Bread, Meat and Wine

Rav Aharon Rakeffet recently noted a contrast in wording between the Rambam and the Rama, and mentioned that someone might find “a whole pilpul” in the difference. (Listen to the shiur on YUTorah.org: Responsa Literature #14 – “Rav Baruch Ber Leibowitz” 12-30-13, the observation starts at 8:24, in the opening review of the prior shiur.) Here’s my attempt.

Rambam, Hilkhos Yesorei haTorah 4:13:

… וַאֲנִי אוֹמֵר שְׁאֵין רָאוּי לְהִטַּיַּל בַּפַּרְדֵּס, אֵלָא מִי שֶׁנִּתְמַלָּא כְּרֵסוֹ לֶחֶם וּבָשָׂר; וְלֶחֶם וּבָשָׂר זֶה, הוּא לֵידַע בֵּאוּר הָאָסוּר וְהַמֻּתָּר וְכַיּוֹצֶא בָּהֶן מִשְּׁאָר הַמִּצְווֹת. …

And I say that one isn’t fit to stroll through the Pardeis except someone who filled his belly with “bread and meat”. Which is to know what is permitted and what is prohibited and the like from among the rest of the mitzvos.

Rama, Yoreh Dei’ah 246:5, citing this Rambam:

… ואין לאדם לטייל בפרדס רק לאחר שמלא כריסו בשר ויין, והוא לידע איסור והיתר ודיני המצות.

… and a person should not stroll through the Pardeis until his belly is full of “meat and wine”. Which is, to know prohibition and permission and the laws of the mitzvos.

There are differences in grammar, but I want to focus on the difference R’ Rakeffet pointed out. The Rambam describes Jewish Thought and secular knowledge as “bread and meat“, but the Rama changes it to “meat and wine“. Why?

As I noted in the past (see The Rambam’s Philosophy and Mesorah, and The Rambam, Knowledge and Akrasia), the Rambam’s philosophy is unique in emphasizing knowledge over character. It is the subject of Rav Samson [ben] Raphael Hirsch’s criticism of the Rambam in Nineteen Letters (letter 18). The Rambam opens the Moreh discussing how the ideal, pre-fruit Adam, chose between truth and falsehood, and the need to choose between good and evil was part of man’s decline due to the sin. He closes the book with a discussion of four planes of human perfection, the lowest being wealth, then health, morality, and the final highest level — intellect. In between he attributes prophecy to mental perfection, to the point that he considered Aristotle a near-prophet; individualized Providence (hashgachah peratis) is proportional to man’s understanding of G-d; mitzvos are defined as a means to learn about Him, unlearn the mistakes of idolatry, and setting up a stable society so that we have the peace and time to study; the Rambam requires knowledge of G-d by philosophical proof, not ecstatic experience or relying on trusted sources; etc…

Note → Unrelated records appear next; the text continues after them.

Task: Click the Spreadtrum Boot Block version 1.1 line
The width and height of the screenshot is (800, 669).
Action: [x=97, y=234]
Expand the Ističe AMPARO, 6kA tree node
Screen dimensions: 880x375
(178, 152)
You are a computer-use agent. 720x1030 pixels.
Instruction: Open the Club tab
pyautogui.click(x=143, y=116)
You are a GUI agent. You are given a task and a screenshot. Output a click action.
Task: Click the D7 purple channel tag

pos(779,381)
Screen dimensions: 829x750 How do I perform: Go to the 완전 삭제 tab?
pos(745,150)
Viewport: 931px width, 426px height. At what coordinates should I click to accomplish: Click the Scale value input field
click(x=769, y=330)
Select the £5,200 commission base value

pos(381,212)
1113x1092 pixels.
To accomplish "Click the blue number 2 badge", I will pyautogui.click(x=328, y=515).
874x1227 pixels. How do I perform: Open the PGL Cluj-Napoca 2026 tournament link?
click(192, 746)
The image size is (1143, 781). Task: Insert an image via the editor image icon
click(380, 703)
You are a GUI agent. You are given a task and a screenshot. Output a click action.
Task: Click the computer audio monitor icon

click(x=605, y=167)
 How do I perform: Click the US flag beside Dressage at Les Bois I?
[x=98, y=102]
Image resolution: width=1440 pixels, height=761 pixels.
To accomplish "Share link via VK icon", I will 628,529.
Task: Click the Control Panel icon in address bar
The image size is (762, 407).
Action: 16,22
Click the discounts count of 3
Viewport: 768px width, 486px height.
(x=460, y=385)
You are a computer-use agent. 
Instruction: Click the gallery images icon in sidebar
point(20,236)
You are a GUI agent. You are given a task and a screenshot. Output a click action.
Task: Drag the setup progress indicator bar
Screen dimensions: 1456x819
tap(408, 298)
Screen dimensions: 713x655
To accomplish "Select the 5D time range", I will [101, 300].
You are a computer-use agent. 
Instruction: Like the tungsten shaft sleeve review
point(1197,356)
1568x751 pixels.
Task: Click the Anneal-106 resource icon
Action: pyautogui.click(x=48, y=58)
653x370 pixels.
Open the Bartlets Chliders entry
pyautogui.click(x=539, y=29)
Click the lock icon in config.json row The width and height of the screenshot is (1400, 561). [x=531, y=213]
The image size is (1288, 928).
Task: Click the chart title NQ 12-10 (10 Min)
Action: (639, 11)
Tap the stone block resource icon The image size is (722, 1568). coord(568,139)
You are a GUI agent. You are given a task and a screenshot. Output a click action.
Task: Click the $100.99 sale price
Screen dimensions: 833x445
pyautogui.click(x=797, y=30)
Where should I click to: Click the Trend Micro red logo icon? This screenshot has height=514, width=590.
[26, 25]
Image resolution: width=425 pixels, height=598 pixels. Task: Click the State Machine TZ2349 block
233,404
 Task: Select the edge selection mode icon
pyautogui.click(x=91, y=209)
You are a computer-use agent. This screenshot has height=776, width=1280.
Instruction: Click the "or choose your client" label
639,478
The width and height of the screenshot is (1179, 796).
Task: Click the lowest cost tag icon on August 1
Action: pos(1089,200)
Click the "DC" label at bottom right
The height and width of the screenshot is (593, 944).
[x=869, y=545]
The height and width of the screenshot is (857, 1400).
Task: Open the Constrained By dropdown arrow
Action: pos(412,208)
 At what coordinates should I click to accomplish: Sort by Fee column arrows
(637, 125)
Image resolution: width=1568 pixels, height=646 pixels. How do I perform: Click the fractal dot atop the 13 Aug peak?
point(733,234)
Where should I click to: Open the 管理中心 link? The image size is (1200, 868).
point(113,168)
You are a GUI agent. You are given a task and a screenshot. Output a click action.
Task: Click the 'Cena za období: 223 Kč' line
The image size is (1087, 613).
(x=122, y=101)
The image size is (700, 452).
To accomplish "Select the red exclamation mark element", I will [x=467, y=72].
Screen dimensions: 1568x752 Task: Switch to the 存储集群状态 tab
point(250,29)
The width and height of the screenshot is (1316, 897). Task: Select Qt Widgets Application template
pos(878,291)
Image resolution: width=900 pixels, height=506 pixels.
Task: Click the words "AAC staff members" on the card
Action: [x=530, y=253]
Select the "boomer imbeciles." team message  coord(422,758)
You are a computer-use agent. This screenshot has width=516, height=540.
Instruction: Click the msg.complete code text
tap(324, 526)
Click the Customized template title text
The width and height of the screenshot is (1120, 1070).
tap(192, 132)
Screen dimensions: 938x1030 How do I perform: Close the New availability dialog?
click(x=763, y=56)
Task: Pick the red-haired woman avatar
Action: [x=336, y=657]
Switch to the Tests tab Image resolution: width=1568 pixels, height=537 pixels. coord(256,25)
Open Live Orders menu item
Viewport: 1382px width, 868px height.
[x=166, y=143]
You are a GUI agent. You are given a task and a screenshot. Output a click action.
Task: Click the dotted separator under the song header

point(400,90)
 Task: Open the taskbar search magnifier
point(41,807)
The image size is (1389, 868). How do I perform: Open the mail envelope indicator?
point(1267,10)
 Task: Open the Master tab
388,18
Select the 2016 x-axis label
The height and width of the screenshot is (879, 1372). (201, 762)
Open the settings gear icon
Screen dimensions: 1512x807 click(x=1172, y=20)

So the Rambam’s notion of mastering Judaism would be very intellectual, and therefore would be to the mind much like bread and meat are to the stomach — the staples.

If the Rama understands Judaism as would the majority of Jewish tradition, then he would understand Judaism as having more of an emotional or middah component. Therefore, instead of bread, the Rama invokes putting into our “stomachs” something more connotative of emotion — wine.

This might also explain the difference in sequence. The Rama could have simply been repeating the idiom as it appears in the gemara‘s discussion of the laws of Yom Tov, “there is no joy except through meat and wine”. Or, perhaps the Rama — or even the original thought about Yom Tov joy — could not put emotions ahead of intellect, wine ahead of meat. We do not know because we are passionate, we are passionate about what we know.